The source of this wealth is obvious.

Whence comes this wealth? Mostly from Washington’s one major industry: the federal government. Not from direct federal employment, which has risen only modestly of late, but from the growing armies of lobbyists and lawyers, contractors and consultants, who make their living advising and influencing and facilitating the public sector’s work.

and at this point one would expect Mr. Douthat to spew the traditional Conservative position about how Democrats have caused this with their huge government spending.  But Mr. Douthat rightly observes that this is a bi-partisan phenomena.

This growth is a bipartisan affair. It’s been driven by the contracting-out of government services under both Bill Clinton and George W. Bush (as Andrew Ferguson put it in a wonderful Time magazine essay on the new Washington, “government hasn’t shrunk; it’s just changed clothes”); by the Bush-era security buildup, whose ripples are spreading to this day (witness the new Department of Homeland Security facility intended for still-impoverished Anacostia); and by the bright young college graduates who flooded the city at the dawn of Barack Obama’s presidency and the lobbyists who followed to claim a piece of his attempt at a new New Deal.

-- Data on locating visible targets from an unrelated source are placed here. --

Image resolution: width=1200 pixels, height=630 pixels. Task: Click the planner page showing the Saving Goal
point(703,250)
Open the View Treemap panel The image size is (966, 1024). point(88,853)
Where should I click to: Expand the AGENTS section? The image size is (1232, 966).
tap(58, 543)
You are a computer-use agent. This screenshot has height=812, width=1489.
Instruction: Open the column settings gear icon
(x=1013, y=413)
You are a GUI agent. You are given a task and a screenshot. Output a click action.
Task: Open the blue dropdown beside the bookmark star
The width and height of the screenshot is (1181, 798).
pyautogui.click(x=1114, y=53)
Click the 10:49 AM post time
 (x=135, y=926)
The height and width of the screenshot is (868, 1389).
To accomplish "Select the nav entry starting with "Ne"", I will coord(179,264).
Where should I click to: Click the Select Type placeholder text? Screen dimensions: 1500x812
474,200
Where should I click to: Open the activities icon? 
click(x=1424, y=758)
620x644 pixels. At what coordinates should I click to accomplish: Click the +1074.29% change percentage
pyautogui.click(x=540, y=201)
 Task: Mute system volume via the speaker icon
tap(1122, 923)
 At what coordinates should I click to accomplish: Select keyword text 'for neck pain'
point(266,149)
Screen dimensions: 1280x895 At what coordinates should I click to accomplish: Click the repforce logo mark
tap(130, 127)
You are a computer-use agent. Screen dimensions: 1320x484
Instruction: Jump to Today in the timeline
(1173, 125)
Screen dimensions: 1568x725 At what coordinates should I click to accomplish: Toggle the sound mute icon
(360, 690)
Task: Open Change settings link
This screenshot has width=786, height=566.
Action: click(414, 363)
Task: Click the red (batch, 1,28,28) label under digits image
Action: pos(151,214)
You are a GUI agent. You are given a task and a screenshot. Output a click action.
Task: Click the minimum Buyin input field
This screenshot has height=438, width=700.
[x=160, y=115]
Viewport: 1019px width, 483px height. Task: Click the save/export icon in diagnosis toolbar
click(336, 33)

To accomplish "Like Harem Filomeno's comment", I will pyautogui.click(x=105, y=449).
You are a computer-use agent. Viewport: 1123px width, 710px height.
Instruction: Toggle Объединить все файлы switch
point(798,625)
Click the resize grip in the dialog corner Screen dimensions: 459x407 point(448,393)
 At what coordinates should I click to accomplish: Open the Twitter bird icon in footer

Mr. Douthat comments that Mr. Obama has not made things better, and maybe made things worse, which in this aspect of his administration is true. And he laments the fact that Mitt Romney is not campaigning to make things better, which he isn't.  And though he doesn’t say it, apparently he gets the fact that the Federal government doesn’t do a lot, it just spends a lot, almost all of it in the private sector. And so his conclusion is right on.

In reality, our government isn’t running trillion-dollar deficits because we’re letting the working class get away with not paying its fair share. We’re running those deficits because too many powerful interest groups have a stake in making sure the party doesn’t stop.

When you look around the richest precincts of today’s Washington, you don’t see a city running on paternalism or dependency. You see a city running on exploitation.

As for the future, no matter who is elected, no one expects this trend to reverse itself.  Hence the justifiable despair among many voters over the choices in the election.